Jodi Sanderholm’s murder is just another atrocity in a nation full of them. If you don’t live in south-central Kansas, you’ve probably never heard of it.
The big news here in Wichita today is that Justin Thurber has been sentenced to die for killing her in January 2007. As might be expected, the sentence has prompted a lot of hand-wringing from death penalty foes, who are always quick to point out the obvious: killing the perpetrator won’t bring back the victim.
OK, I think we all understand that, just as we understand that the possibility of a death sentence does not necessarily deter those predisposed to commit unspeakable acts. One look at the simian Thurber, and a cursory review of his short, useless life, and you realize that this is not a man given to reflection on cause and effect. Look at the evidence presented during the trial, and it’s hard not to conclude that if ever a man deserved to die, it’s him. Jodi Sanderholm deserved to live, too, but we can’t give her that. So it’s time for Justin to roll up his sleeve.
Is that justice? Maybe it’s as close as we can come. But the death penalty is not really about restoring the cosmic balance, just as it is not about deterring the next mindless sociopath who sees an opportunity and takes it. Capital punishment is a societal expression of outrage over the most heinous of acts, a public statement that the continued existence of the perpetrator is an affront to any notion of civilization. Fuzzy notions of closure and deterrence are beside the point.

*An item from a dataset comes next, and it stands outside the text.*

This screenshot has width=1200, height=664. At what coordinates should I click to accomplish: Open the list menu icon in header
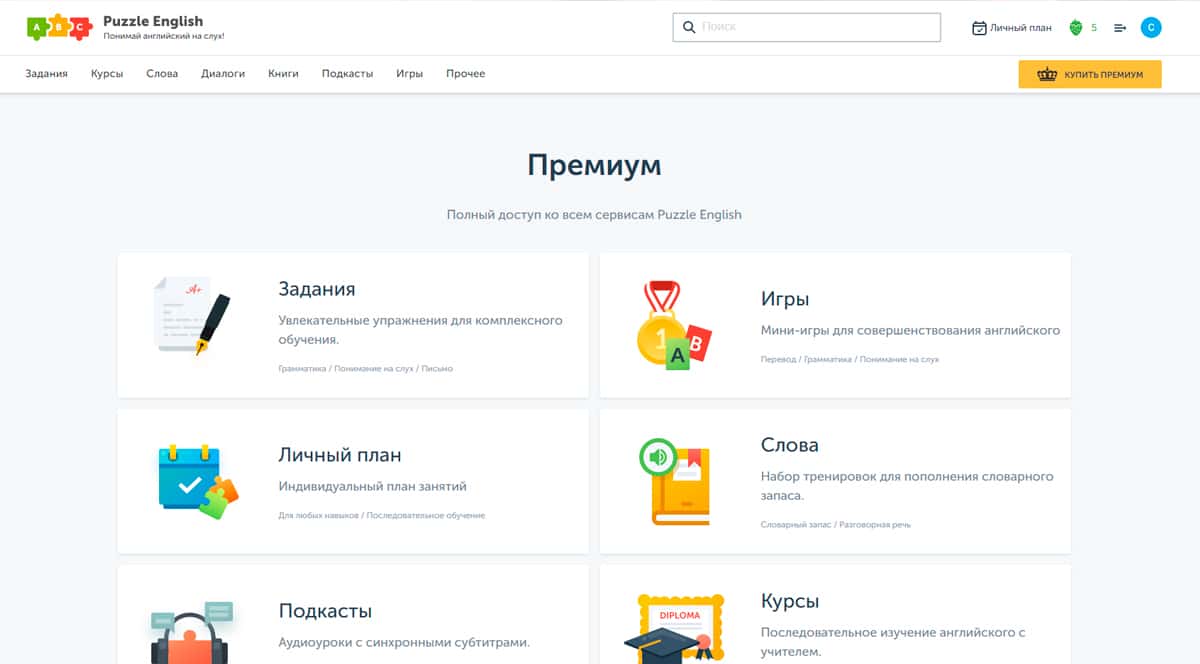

I won’t be carrying a bleeding-heart sign when Justin Thurber rides the needle, just as I won’t be posting gleeful remarks beneath the stories marking the event. State-sanctioned killing is not pleasant and is nothing to celebrate. There are legitimate reasons to oppose it — the possibility of a mistake, the idea that we must pay individuals to become executioners, the fact that capital cases require far more time and money to prosecute. But enough of the facile argument that killing the killer won’t bring back the victim. We get that, already. And it does not pertain.